[EXCERPTED DATA]
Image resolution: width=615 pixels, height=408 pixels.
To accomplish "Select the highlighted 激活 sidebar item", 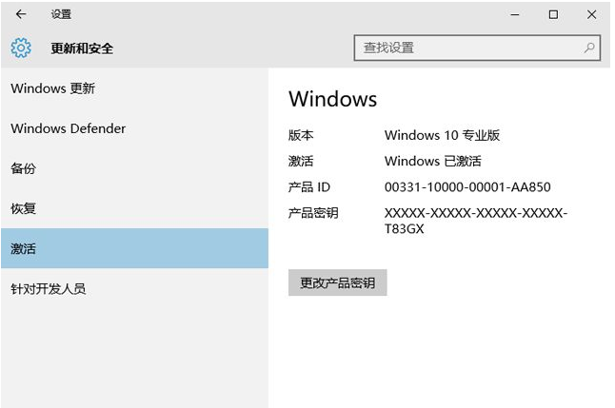I will pyautogui.click(x=24, y=248).
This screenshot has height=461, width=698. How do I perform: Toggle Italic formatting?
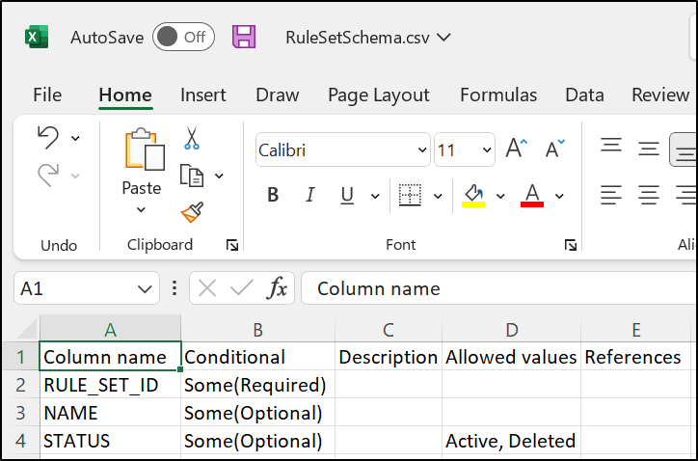point(310,196)
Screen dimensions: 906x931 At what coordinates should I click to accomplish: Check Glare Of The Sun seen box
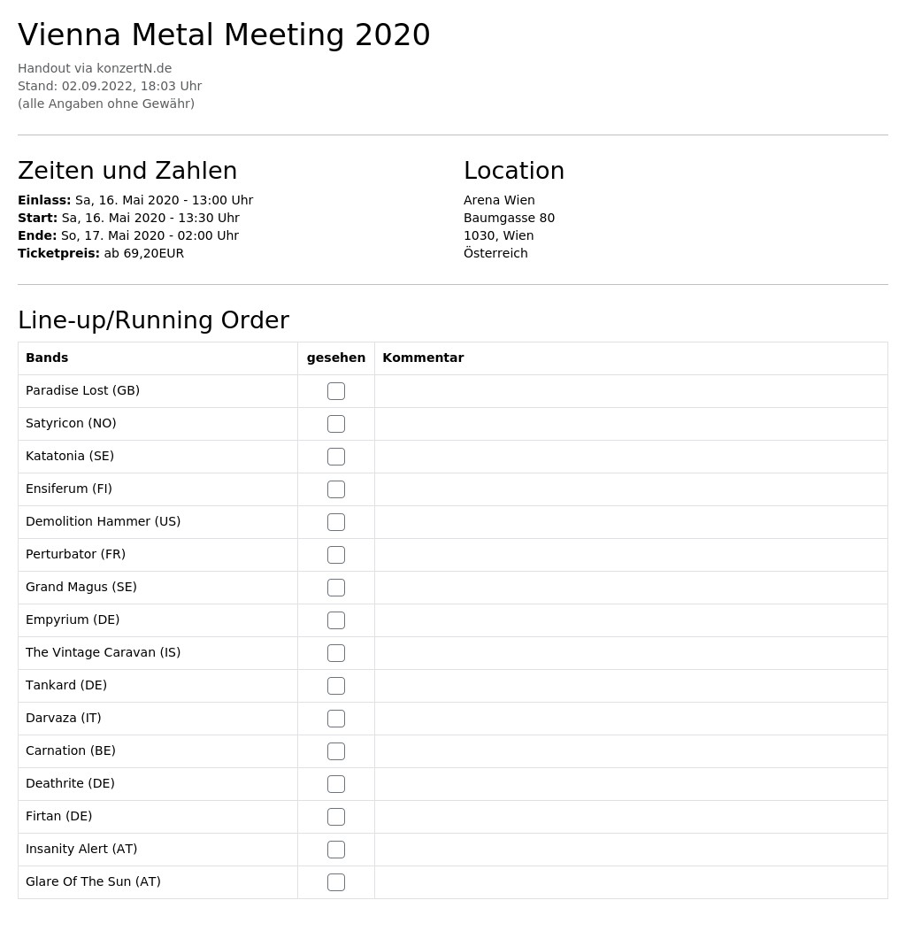coord(336,882)
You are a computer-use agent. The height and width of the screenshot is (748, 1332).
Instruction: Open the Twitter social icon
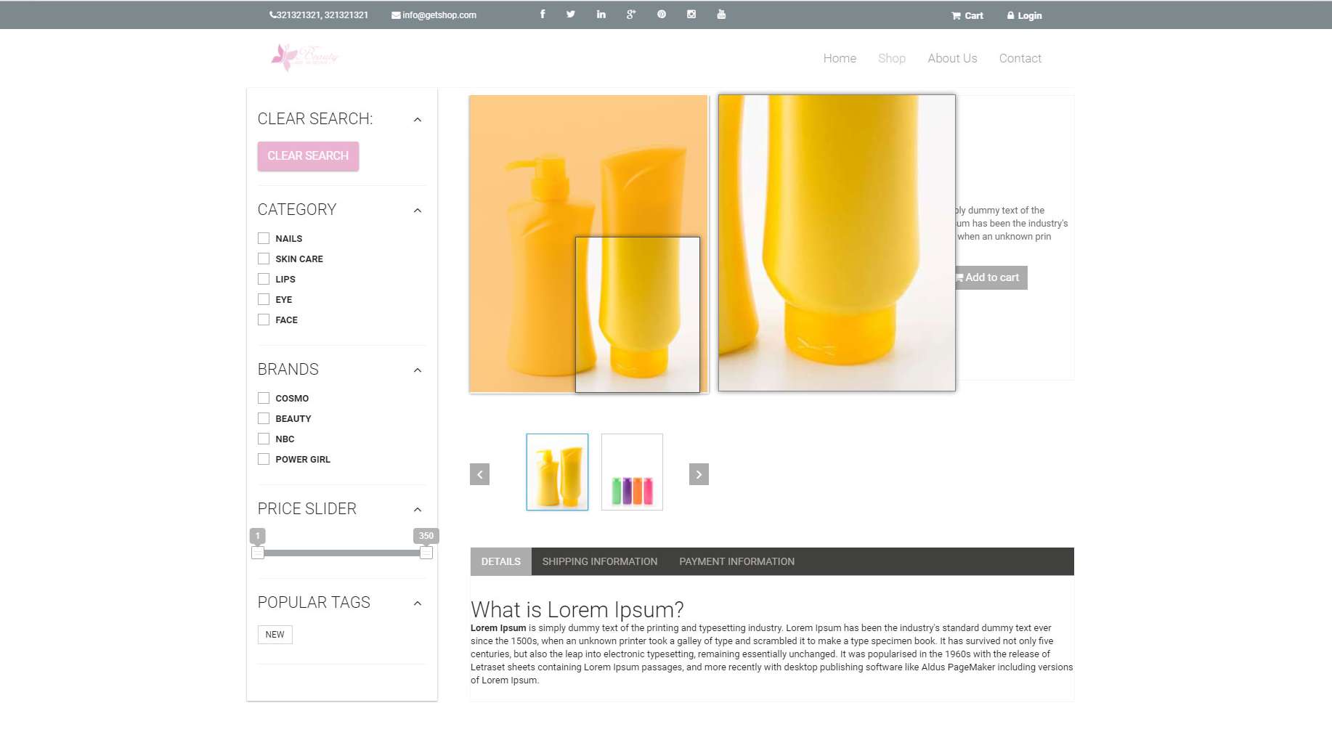click(x=571, y=15)
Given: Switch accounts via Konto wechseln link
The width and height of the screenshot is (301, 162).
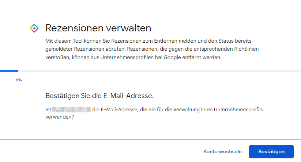Looking at the screenshot, I should click(x=222, y=152).
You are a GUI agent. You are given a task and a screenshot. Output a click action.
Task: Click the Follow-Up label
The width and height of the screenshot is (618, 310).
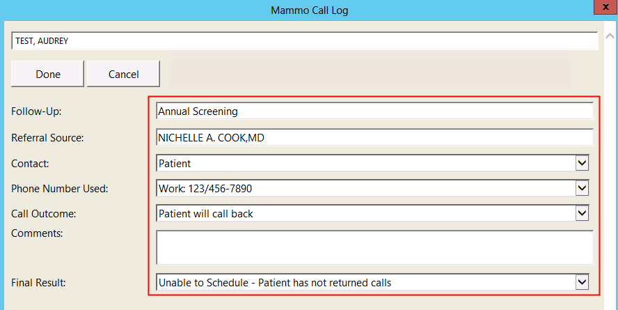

[PROBLEM REQUIREMENTS] Where the line containing "Given: Switch accounts" appears in the records above, begin copying and continue exactly through the last line, with nothing else; omit every picture.

[YOUR SOLUTION]
Given: Switch accounts via Konto wechseln link
The width and height of the screenshot is (301, 162).
Looking at the screenshot, I should click(x=222, y=152).
You are a GUI agent. You are given a task and a screenshot. Output a click action.
Task: Click the Follow-Up label
The width and height of the screenshot is (618, 310).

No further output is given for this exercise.